> [Problem requirements] Go through the material below and state how many lines include "accomplish", giving the number only.

> [Exercise input]
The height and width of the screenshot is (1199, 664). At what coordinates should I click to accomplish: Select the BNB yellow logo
==
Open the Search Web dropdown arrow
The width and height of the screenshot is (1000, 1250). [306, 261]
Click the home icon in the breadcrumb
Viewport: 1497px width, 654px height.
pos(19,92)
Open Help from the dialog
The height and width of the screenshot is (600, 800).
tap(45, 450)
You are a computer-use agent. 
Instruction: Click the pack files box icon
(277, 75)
---
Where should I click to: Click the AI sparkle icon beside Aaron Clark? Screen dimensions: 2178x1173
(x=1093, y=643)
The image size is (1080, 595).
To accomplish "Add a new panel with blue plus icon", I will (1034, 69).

> [Worked solution] 2